If anyone is behaving disrespectfully, I am trying - and maybe some of the time failing - to ensure that it is not me. If I hurt anyone, I am sorry; if anyone feels betrayed by me, I regret that they perhaps had too high an opinion of me in the first place.

I am not going to put Maki's remarks behind an lj-cut because that would be silencing her speech while leaving my own in clear.

This is what Maki said on AFP's blog.


I have NOT read the comments below *yet*. Please bear this in mind, and I will get to it eventually but like some of the readers of this blog post, I, myself am disabled. For those of you who need context, I have a connective tissue disorder; I am dyslexic; suffer from (and also occassionally appreciate the fact that I have) depression. most days, I have no energy and my body is a walking device for self-torture. My train of thought suffers a lot for this too and so I apologise if this is not as thorough or as word-perfect as I would like it to be. I am also mixed race, queer and genderqueer and suffer prejudice on a fairly constant basis. So having read through this blog post AND taken the time to write out this comment, please note that this is taking quite the effort for me.

However, The reason I feel the need to exert myself beyond my usual limits is because it has really saddened me by some people's 'holier-than-thou' attitudes and lack of thinking on the subject of evelyn evelyn.

Myself, I was somewhat a little taken aback when it struck me that EvelynEvelyn is/are a fictional character(s). I hadn't realised this until after I'd bought my ticket to go see E/E / AFP/ Jason Webley. I felt mixed reactions, as I suppose one should when faced with something not only approaching the notion of ableism, but also from someone who lacks the 'privileges'.

(Before I continue, those of you whom do not have a reasonable understanding of the term 'privileges', please do at least some research for all of our benefit).

I personally have been a fan of Amanda Palmer's work for quite some time now, but I am never one to admit when people are wrong. Having spent 5 years studying art at university and having had to quit due to my disabilities, you tend to get engaged in these topics both in conversation and internally.

Yes, E/E is somewhat a topic of hot debate and I'm quite thankful that it is as it shows that people haven't given up on intelligent, *thoughtful* debate on issues that matter.

The first thing that usually incites debate is often emotional reaction. How one responds to this emotional reaction will usually dictate where the conversation will go. I've seen so-called feminists, activists, environmentalists and artists amongst many others, who cannot hold a decent discussion because they have not explored their feelings, thoughts and the subject very thoroughly. It's pretty much the case that once you have a solid foundation for WHY you feel a certain way to start a discussion. Then be prepared to understand and taker on board what others say. Unfortunately, I've seen this somewhat lacking over this whole subject from what I have been able to read.

some points about the above (before I lose the energy to continue typing):

http://disabledfeminists.com/2010/02/09/evelyn-...

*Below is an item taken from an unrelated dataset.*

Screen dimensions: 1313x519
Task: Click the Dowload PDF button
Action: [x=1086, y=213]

"Representing Evelyn Evelyn as variously inspiring, freakish, weird and a “wonder” just reinforces existing stereotypes about PWDs, while ignoring the cultural context in which the project was conceived; while Evelyn Evelyn may be artistic and, at first glance, “different,” the attitudes beneath the project’s surface seem awfully mainstream."

Ok, so I am also a musician myself (did I forget to write this? yes, yes I did) and my own personal performances are also often based on fictional characters. Now, when one writes/plays a fictional character on stage, are you representing your own views? yes or no? No. there is nothing in the description of 'fictional' that implies this. Quite the opposite: you have to *adopt a role*. Playing a stereotype on-stage does not mean that you are re-inforcing them. The tone of the music alone should make it clear that these stereotypes are not necessarily to be loved or appreciated characters. Context is important. Take this from a girl who thinks Johnny Marr's compositions are often happy and jangly and Morrissey's lyrics are often depressing. But there are also parts of The Smith's songs that you can laugh at, because there is *satire*. Playing the role of a voice does not make it 'your view' but it does make you AWARE of situations and ideas. You're not suppose to always nod and agree.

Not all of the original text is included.